Somber inclinó la cabeza. Su deber primordial era proteger a la Reina. Mientras Genevieve viviese, él debía permanecer a su lado y combatir contra el enemigo. Aun así, comprendía que el futuro de Marvilia dependía de la supervivencia de Alyss. El reino era más importante que la vida de una Reina. Alzó la vista y la posó en Genevieve.
—Lo prometo —dijo.
Genevieve se arrodilló delante de su hija.
—Pase lo que pase, siempre estaré cerca de ti, cariño. Al otro lado del espejo. Nunca olvides quién eres, ¿entendido?
—Quiero quedarme contigo.
—Lo sé, Alyss. Te quiero.
—¡No! ¡Me quedo! —Alyss se abrazó a su madre.
Una pared se vino abajo, y allí estaba Roja, a la cabeza de una sección de naipes soldado.
—Oh, qué tierno. ¿Por qué no nos abrazamos todos juntos? —dijo, acercándose a ellos con un aire en absoluto cariñoso.
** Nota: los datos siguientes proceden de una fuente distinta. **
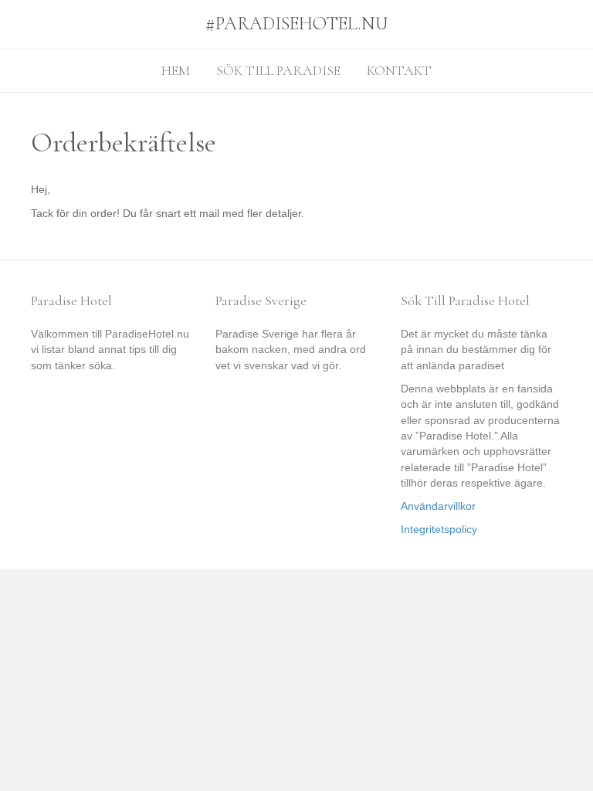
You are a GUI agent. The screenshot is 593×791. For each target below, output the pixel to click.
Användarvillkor (438, 506)
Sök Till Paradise (278, 70)
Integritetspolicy (439, 529)
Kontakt (399, 70)
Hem (175, 70)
Somber cogió a Alyss en brazos y saltó al interior del espejo. Genevieve hizo añicos el cristal con su cetro y se volvió hacia Roja. Para su sorpresa, vio con el rabillo del ojo que el Gato, que yacía en el suelo con un agujero considerable en el pecho, abría los párpados. Su herida se cerró, y él se abalanzó sobre ella. Todo sucedió muy deprisa: Genevieve materializó un rayo blanco de energía con la imaginación y fulminó con él al Gato, que cayó muerto por segunda vez. Los naipes soldado dieron unos pasos al frente para atacar a la Reina, pero Roja les indicó que se detuvieran. Arrancó el rayo dentado del pecho del Gato y comenzó a hacerlo girar en la mano como un bastón, hasta que se puso al rojo vivo.
—Bueno, hermana, no sé qué decir. Mentiría si no reconociera que me hace una ilusión tremenda despedirme de ti.
Estampó el rayo violentamente contra el suelo. En la zona del impacto brotaron docenas de rosas negras, cuyos tallos espinosos comenzaron a enrollarse rápidamente en torno a Genevieve, pinchándole la piel e inmovilizándola. Los pétalos se abrían y cerraban; bocas de dientes afilados, ávidas de carne real.
—Que te corten la cabeza —ordenó Roja, levantando el rayo de energía del suelo.
—¡No! —Genevieve forcejeaba por liberarse de los tallos de las rosas. Su pueblo quedaría a merced de Roja. Y Alyss… era sólo una niña.
Roja lanzó el rayo con fuerza. La cabeza de Genevieve cayó por un lado, el cuerpo por otro, y la corona rodó por el suelo como una moneda. Roja la recogió y se la ciñó sobre la frente.
—La Reina ha muerto. ¡Viva la Reina! O sea, yo.
La unidad de naipes soldado prorrumpió en vítores.
Roja le propinó un puntapié al Gato, que estaba tumbado con la lengua colgando, la viva imagen de la muerte.
—¡Arriba! Todavía te quedan siete vidas. Los ojos del Gato se abrieron de golpe.
—Encuentra a Alyss y mátala. —Hizo un pase con la mano, y el espejo volvió a estar entero. El Gato saltó a través de él, en pos del último miembro de la familia de Corazones que quedaba con vida, aparte de Roja.